§ Exercise directions: Write out each of the following records line for line, with no changes.

[Stored entries]
---*---

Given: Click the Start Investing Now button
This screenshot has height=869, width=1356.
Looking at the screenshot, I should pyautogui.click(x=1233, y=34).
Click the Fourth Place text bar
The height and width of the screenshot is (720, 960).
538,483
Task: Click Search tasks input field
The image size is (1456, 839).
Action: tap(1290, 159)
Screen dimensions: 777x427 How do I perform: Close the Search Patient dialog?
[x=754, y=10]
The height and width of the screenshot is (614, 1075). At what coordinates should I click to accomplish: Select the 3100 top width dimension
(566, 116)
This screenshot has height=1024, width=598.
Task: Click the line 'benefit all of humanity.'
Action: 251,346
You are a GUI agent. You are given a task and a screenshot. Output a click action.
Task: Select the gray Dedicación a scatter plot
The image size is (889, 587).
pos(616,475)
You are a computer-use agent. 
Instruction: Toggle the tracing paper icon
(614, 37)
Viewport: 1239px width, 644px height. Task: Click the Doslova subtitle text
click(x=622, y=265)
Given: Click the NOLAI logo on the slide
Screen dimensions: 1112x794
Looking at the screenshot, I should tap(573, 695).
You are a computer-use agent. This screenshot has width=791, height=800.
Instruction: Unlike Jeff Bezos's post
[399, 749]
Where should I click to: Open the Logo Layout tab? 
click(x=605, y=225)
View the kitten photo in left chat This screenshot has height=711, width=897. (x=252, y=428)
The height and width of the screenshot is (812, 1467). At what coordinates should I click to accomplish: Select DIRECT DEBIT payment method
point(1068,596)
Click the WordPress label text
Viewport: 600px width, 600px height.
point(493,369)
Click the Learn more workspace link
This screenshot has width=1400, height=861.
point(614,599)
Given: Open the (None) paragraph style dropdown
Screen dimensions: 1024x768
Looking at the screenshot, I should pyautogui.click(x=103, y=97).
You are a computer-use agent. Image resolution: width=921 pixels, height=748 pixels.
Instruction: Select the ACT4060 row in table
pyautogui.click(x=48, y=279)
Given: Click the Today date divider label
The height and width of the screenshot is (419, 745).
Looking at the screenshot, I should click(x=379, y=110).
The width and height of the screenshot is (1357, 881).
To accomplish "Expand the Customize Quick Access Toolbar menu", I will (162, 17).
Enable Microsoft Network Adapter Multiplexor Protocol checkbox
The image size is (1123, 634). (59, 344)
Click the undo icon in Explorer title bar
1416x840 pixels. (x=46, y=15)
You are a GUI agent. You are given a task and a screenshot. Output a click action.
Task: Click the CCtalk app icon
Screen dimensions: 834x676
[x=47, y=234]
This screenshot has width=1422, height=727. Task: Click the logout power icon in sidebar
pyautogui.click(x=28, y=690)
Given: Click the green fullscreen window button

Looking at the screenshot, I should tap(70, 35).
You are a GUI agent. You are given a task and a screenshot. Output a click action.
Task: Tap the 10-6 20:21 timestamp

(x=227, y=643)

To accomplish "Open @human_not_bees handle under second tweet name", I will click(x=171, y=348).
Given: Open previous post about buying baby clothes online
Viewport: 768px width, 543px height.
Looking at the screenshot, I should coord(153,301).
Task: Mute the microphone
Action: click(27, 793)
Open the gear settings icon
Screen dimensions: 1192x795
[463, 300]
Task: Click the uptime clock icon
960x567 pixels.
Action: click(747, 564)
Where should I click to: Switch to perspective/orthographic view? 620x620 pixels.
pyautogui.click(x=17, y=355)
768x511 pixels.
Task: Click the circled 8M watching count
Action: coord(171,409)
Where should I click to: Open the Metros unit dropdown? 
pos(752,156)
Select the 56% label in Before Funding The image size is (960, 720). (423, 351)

---*---

§ Exercise output:
Given: Click the Start Investing Now button
This screenshot has height=869, width=1356.
Looking at the screenshot, I should pyautogui.click(x=1233, y=34).
Click the Fourth Place text bar
The height and width of the screenshot is (720, 960).
538,483
Task: Click Search tasks input field
The image size is (1456, 839).
Action: tap(1290, 159)
Screen dimensions: 777x427 How do I perform: Close the Search Patient dialog?
[x=754, y=10]
The height and width of the screenshot is (614, 1075). At what coordinates should I click to accomplish: Select the 3100 top width dimension
(566, 116)
This screenshot has height=1024, width=598.
Task: Click the line 'benefit all of humanity.'
Action: 251,346
You are a GUI agent. You are given a task and a screenshot. Output a click action.
Task: Select the gray Dedicación a scatter plot
The image size is (889, 587).
pos(616,475)
You are a computer-use agent. 
Instruction: Toggle the tracing paper icon
(614, 37)
Viewport: 1239px width, 644px height. Task: Click the Doslova subtitle text
click(x=622, y=265)
Given: Click the NOLAI logo on the slide
Screen dimensions: 1112x794
Looking at the screenshot, I should tap(573, 695).
You are a computer-use agent. This screenshot has width=791, height=800.
Instruction: Unlike Jeff Bezos's post
[399, 749]
Where should I click to: Open the Logo Layout tab? 
click(x=605, y=225)
View the kitten photo in left chat This screenshot has height=711, width=897. (x=252, y=428)
The height and width of the screenshot is (812, 1467). At what coordinates should I click to accomplish: Select DIRECT DEBIT payment method
point(1068,596)
Click the WordPress label text
Viewport: 600px width, 600px height.
point(493,369)
Click the Learn more workspace link
This screenshot has width=1400, height=861.
point(614,599)
Given: Open the (None) paragraph style dropdown
Screen dimensions: 1024x768
Looking at the screenshot, I should pyautogui.click(x=103, y=97).
You are a computer-use agent. Image resolution: width=921 pixels, height=748 pixels.
Instruction: Select the ACT4060 row in table
pyautogui.click(x=48, y=279)
Given: Click the Today date divider label
The height and width of the screenshot is (419, 745).
Looking at the screenshot, I should click(x=379, y=110).
The width and height of the screenshot is (1357, 881).
To accomplish "Expand the Customize Quick Access Toolbar menu", I will (162, 17).
Enable Microsoft Network Adapter Multiplexor Protocol checkbox
The image size is (1123, 634). (59, 344)
Click the undo icon in Explorer title bar
1416x840 pixels. (x=46, y=15)
You are a GUI agent. You are given a task and a screenshot. Output a click action.
Task: Click the CCtalk app icon
Screen dimensions: 834x676
[x=47, y=234]
This screenshot has width=1422, height=727. Task: Click the logout power icon in sidebar
pyautogui.click(x=28, y=690)
Given: Click the green fullscreen window button

Looking at the screenshot, I should tap(70, 35).
You are a GUI agent. You are given a task and a screenshot. Output a click action.
Task: Tap the 10-6 20:21 timestamp

(x=227, y=643)

To accomplish "Open @human_not_bees handle under second tweet name", I will click(x=171, y=348).
Given: Open previous post about buying baby clothes online
Viewport: 768px width, 543px height.
Looking at the screenshot, I should coord(153,301).
Task: Mute the microphone
Action: click(27, 793)
Open the gear settings icon
Screen dimensions: 1192x795
[463, 300]
Task: Click the uptime clock icon
960x567 pixels.
Action: click(747, 564)
Where should I click to: Switch to perspective/orthographic view? 620x620 pixels.
pyautogui.click(x=17, y=355)
768x511 pixels.
Task: Click the circled 8M watching count
Action: coord(171,409)
Where should I click to: Open the Metros unit dropdown? 
pos(752,156)
Select the 56% label in Before Funding The image size is (960, 720). (423, 351)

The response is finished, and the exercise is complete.